Matteo, inoltre, colloca questo insegnamento all’inizio del ministero di Gesù, quasi a porre le condizioni per chi vuole essere suo discepolo.

Luca, invece, colloca l’insegnamento della Preghiera a Gerusalemme, quindi a ministero inoltrato. Ed anche il suo contesto letterario ci mostra un fatto determinante.

La preghiera in Luca è la terza di tre pericopi successive: la parabola del buon samaritano - la carità - (10, 29-37); il dialogo con Marta e Maria - l'ascolto della Parola - (10,38-42); la preghiera del Padre Nostro (11,1-4). Quasi a mettere in luce che carità, ascolto della Parola e preghiera sono inscindibili.
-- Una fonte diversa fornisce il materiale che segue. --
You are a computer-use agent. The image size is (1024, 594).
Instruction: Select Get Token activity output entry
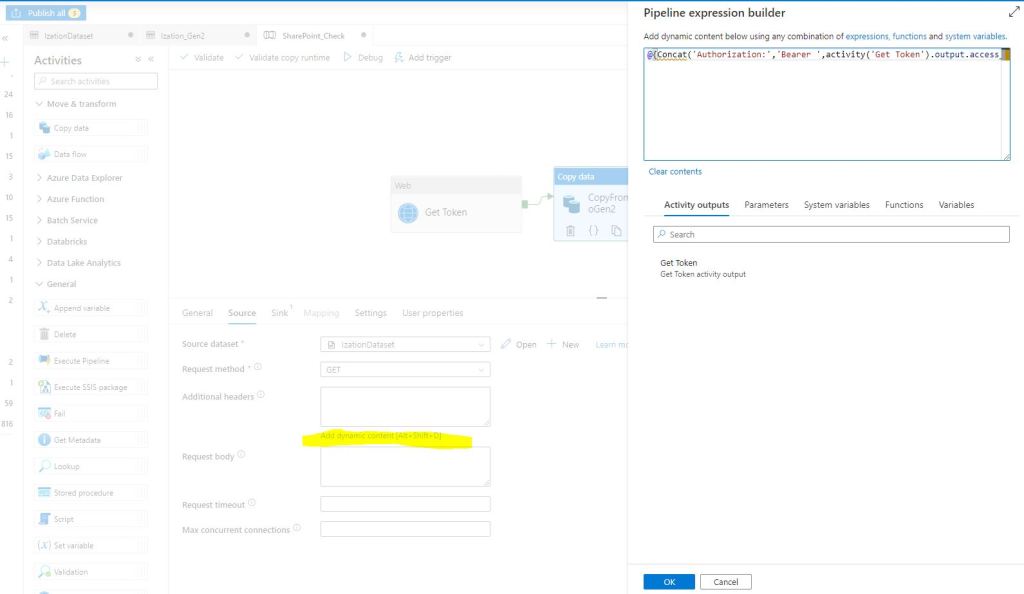679,263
Anche questo fatto è innovativo, perché al tempo di Gesù (e forse ancora oggi…) la relazione con Dio era ritenuta un assoluto, ovvero una relazione di obbedienza ad alcuni precetti e doveri religiosi, che non si apriva e non nutriva altre relazioni. Al massimo le determinava: per la Legge di Dio, per esempio, non si entra in relazione con gli impuri. Invece, Gesù, insegnando la preghiera dopo la parabola del buon samaritano insegna l’esatto contrario e cioè che entrare veramente in relazione con Dio significa anche e sempre entrare in relazione con tutti gli uomini, soprattutto con coloro che erano esclusi da questa relazione e che adesso diventano addirittura il paradigma e l’esempio di una corretta relazione con Dio e con gli altri. Anzi, proprio la parabola del buon Samaritano, ci dice che la relazione con Dio è vera solo se la relazione con gli uomini è messa al primo posto. In quel testo, il sacerdote ed il levita vanno oltre, perché non devono contaminarsi e devono andare a Gerusalemme. Il precetto religioso deturpa la relazione umana, e quindi deturpa la relazione con Dio. Il samaritano, invece, facendosi carico dell’uomo ferito, è l’unico che entra in relazione con Dio, perché si fa immagine e strumento del Dio che si prende cura dell’uomo ferito.

Ciò che accomuna i due testi evangelici, però, è la sobrietà delle parole e l’inserimento in una relazione attiva e vitale. La preghiera non è un cumulo di parole, ma è anzitutto un afflato del cuore che cerca, perché cercato; che si pone in cammino, perché seguito, anzi inseguito; che si raccoglie per dilatarsi; che invoca e chiede per poi donare; che ama perché si lascia amare; che tende le braccia, verso altre braccia già tese, quelle di Dio; che chiama Dio con il nome di Abbà – Papà, perché ha il coraggio di sentirsi chiamare “figlio”. Amen.